> [Raw data]:

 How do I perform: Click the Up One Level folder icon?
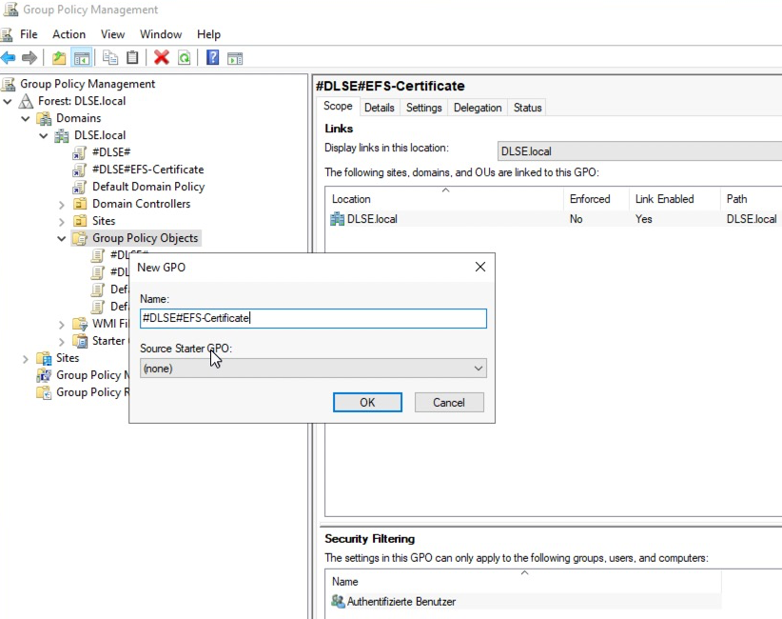[x=60, y=58]
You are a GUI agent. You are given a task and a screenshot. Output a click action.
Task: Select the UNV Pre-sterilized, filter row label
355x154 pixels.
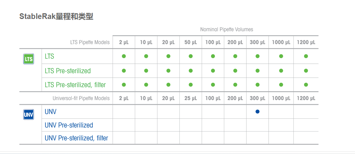click(x=76, y=138)
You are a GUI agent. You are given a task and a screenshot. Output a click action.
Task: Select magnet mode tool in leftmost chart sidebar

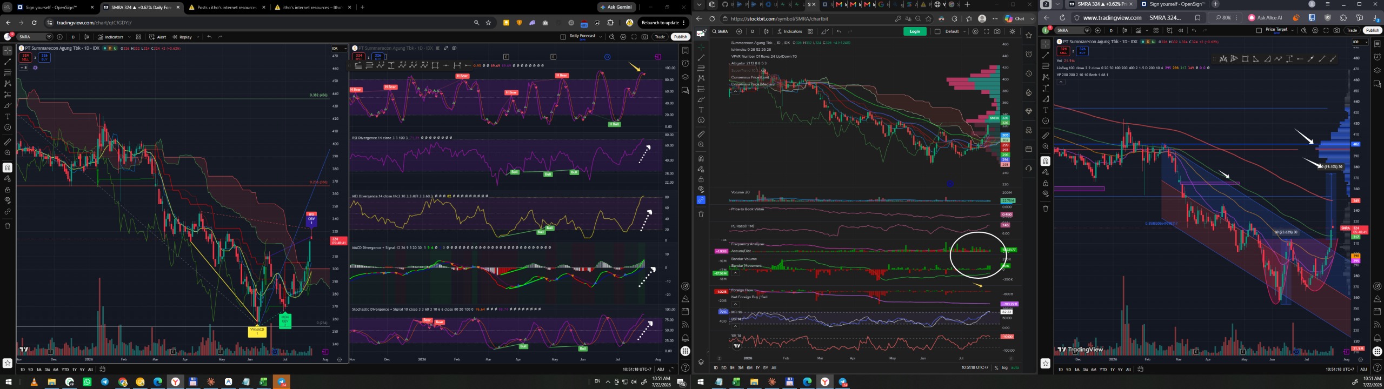click(8, 167)
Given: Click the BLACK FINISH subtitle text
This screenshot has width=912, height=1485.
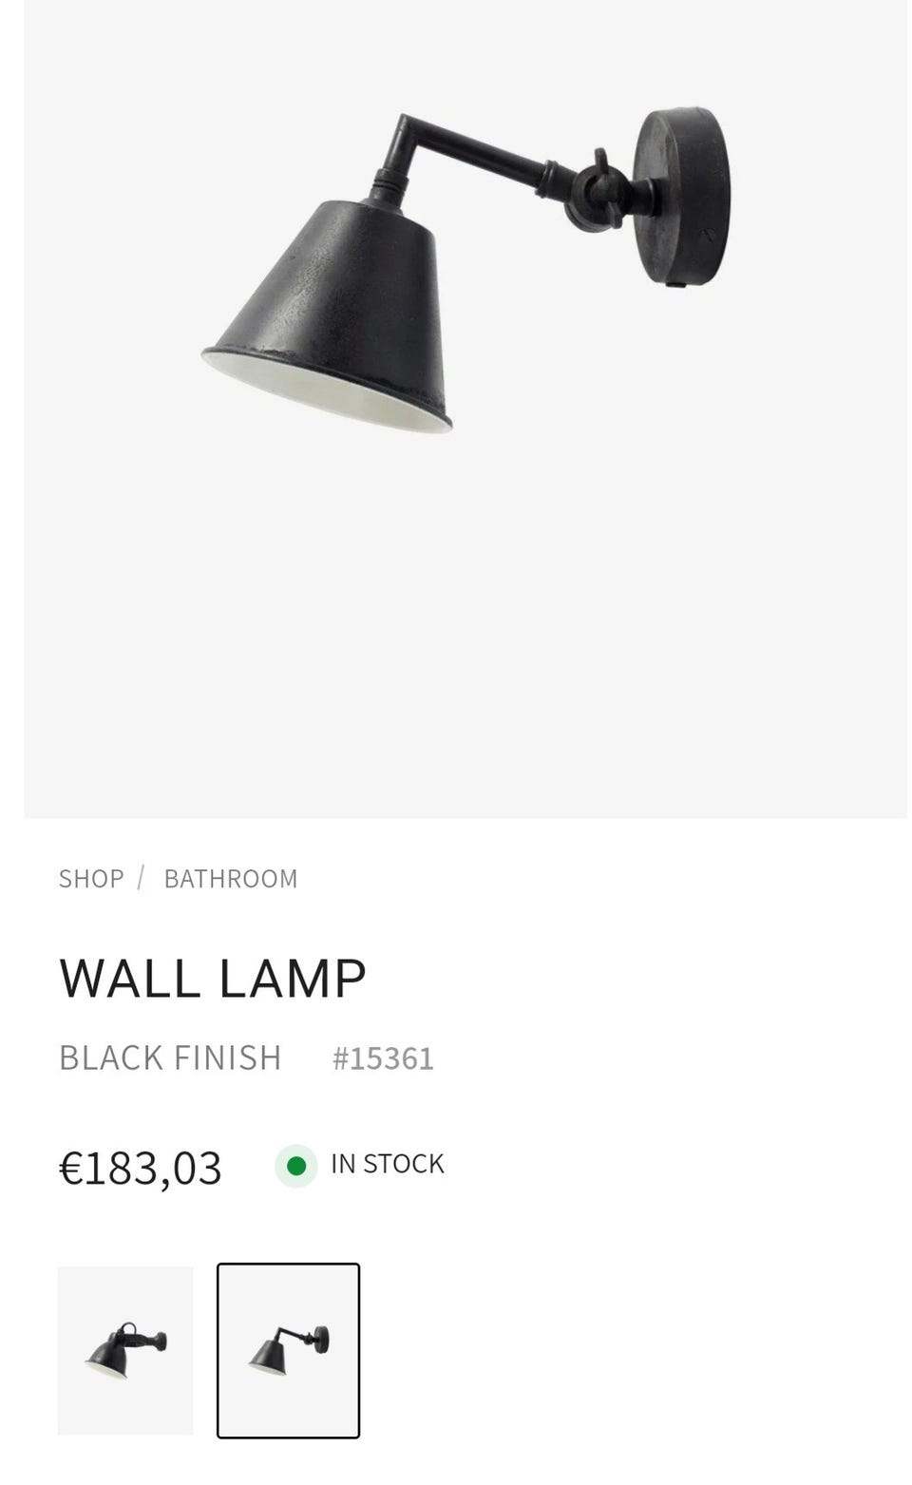Looking at the screenshot, I should (x=170, y=1057).
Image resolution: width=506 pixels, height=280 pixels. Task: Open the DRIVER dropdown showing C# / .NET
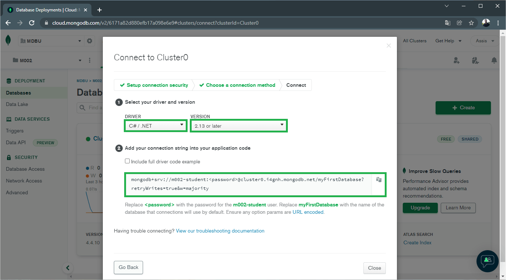(x=156, y=126)
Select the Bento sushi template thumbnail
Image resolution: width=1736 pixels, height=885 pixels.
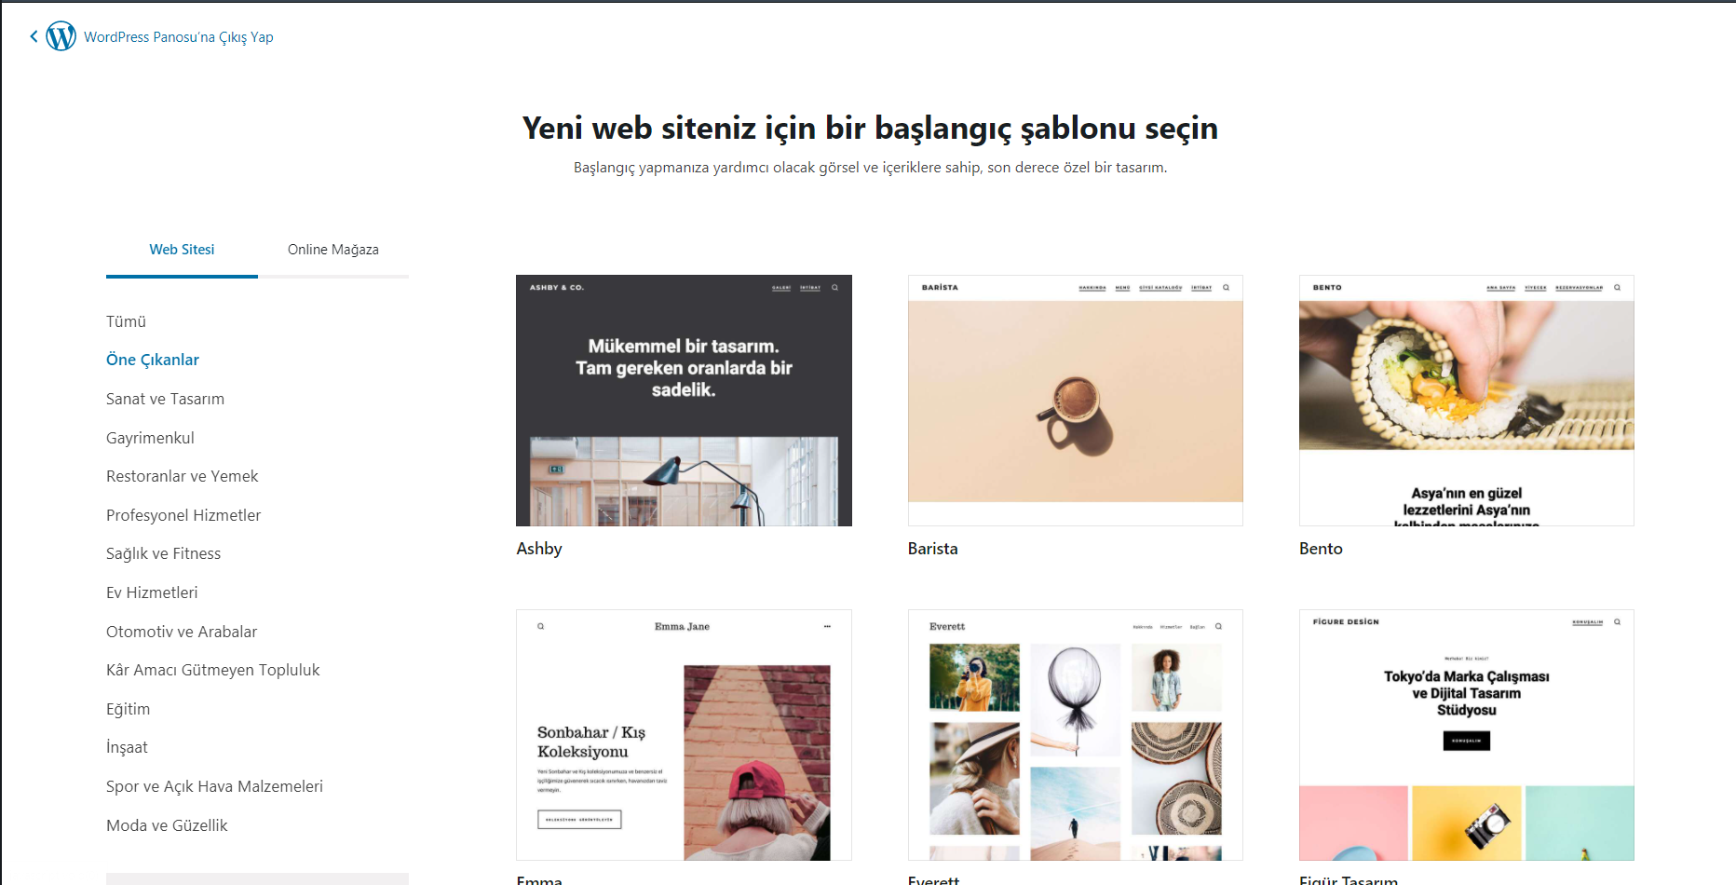(x=1467, y=401)
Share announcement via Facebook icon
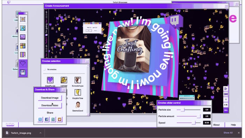This screenshot has width=245, height=138. tap(47, 119)
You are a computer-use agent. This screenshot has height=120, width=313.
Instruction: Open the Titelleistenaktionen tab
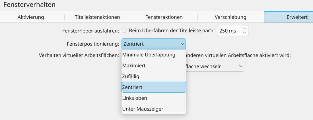coord(97,17)
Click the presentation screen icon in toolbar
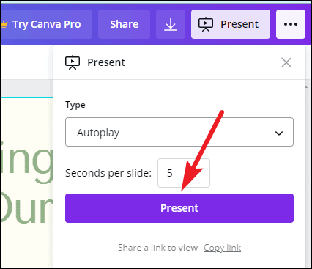The image size is (312, 269). (x=206, y=24)
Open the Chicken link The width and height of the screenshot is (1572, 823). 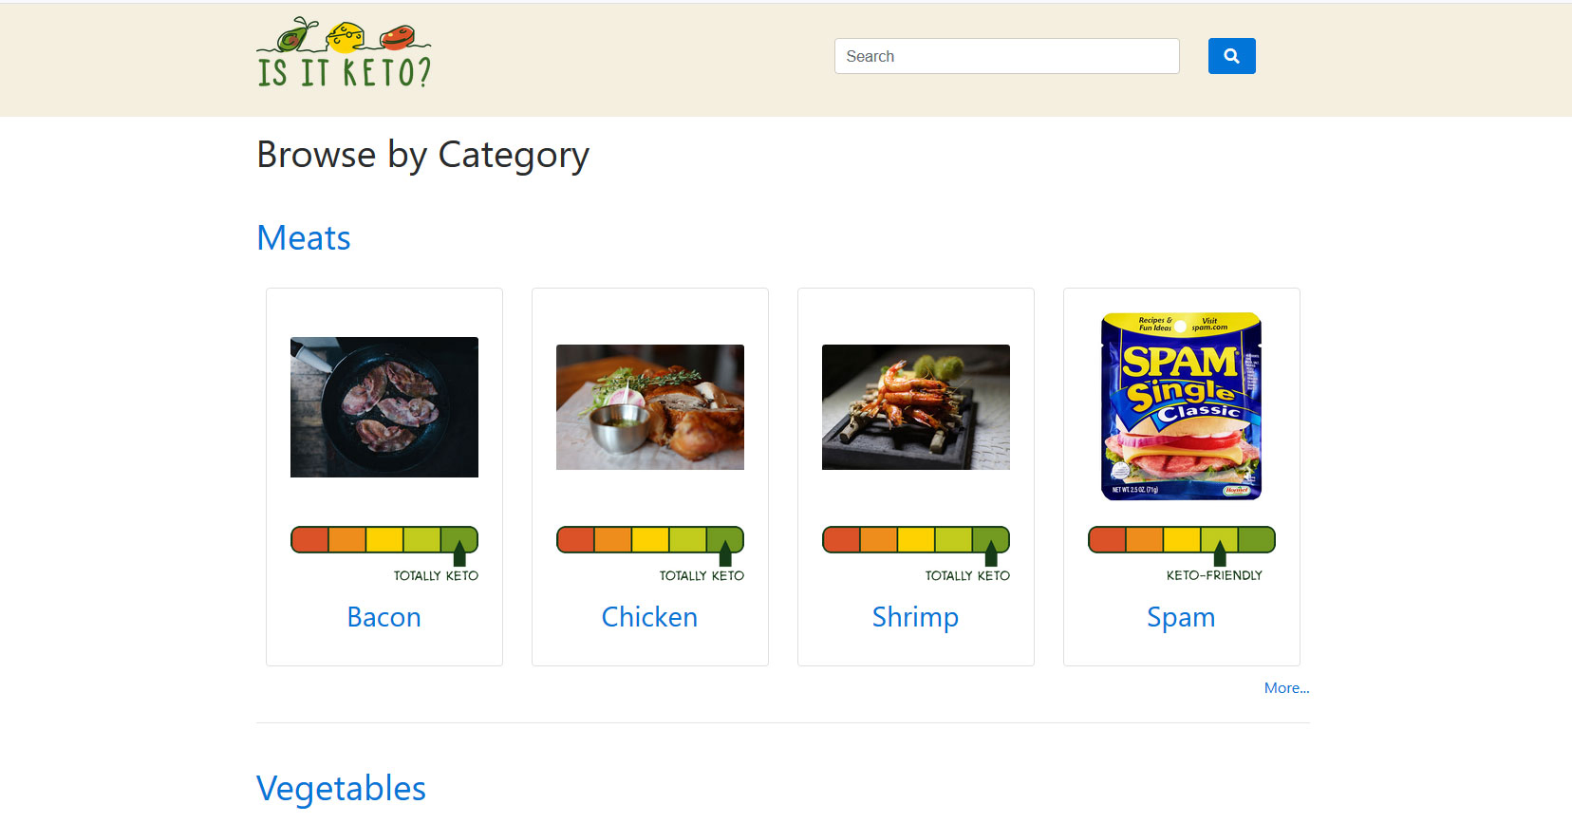pos(650,617)
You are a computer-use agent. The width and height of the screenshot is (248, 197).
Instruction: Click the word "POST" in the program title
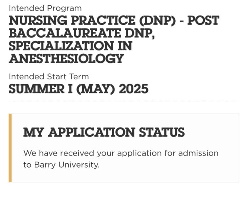[x=203, y=21]
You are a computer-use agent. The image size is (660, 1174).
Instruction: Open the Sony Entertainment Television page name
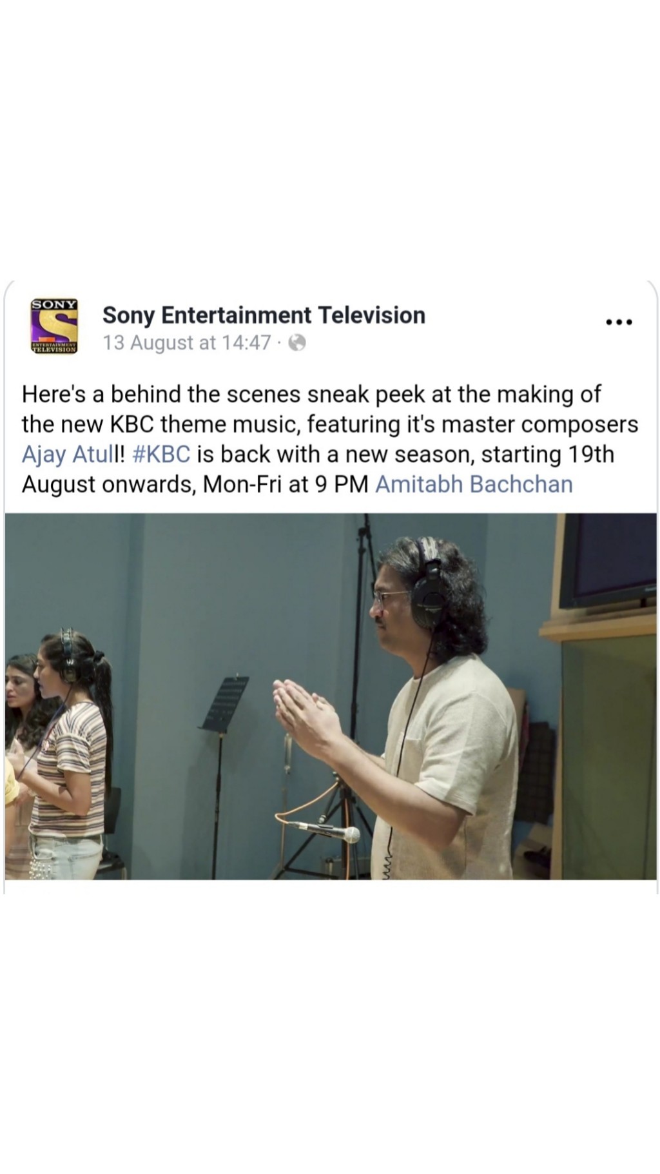pyautogui.click(x=264, y=315)
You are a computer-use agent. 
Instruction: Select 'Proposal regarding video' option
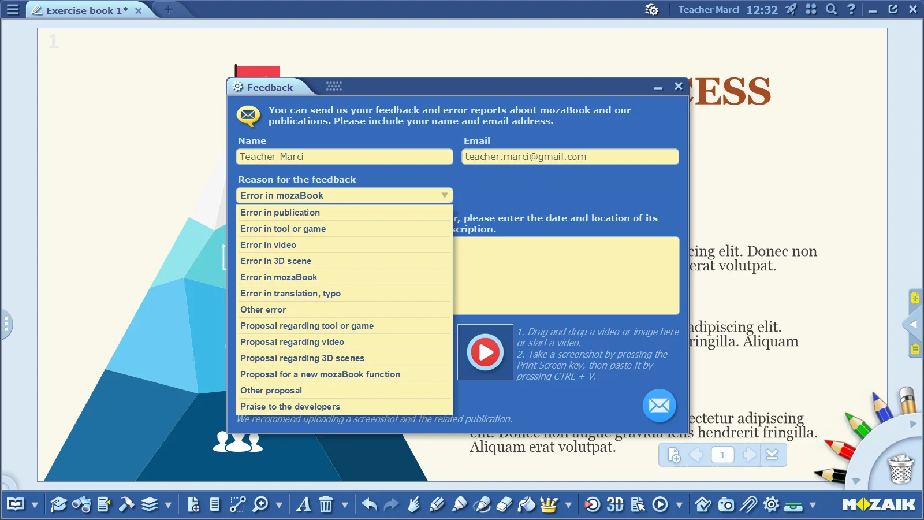pos(292,342)
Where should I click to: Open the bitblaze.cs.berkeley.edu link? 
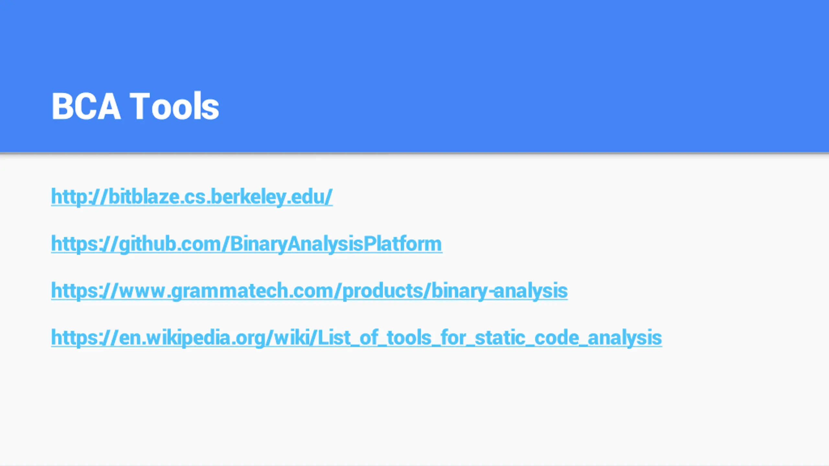tap(192, 197)
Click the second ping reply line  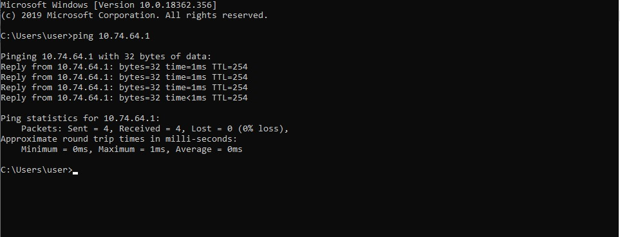pyautogui.click(x=124, y=77)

> [Task objective]: Considering the records above, how many lines hold "agent"? Please answer with only the number.

> [Solution to this exercise]: 6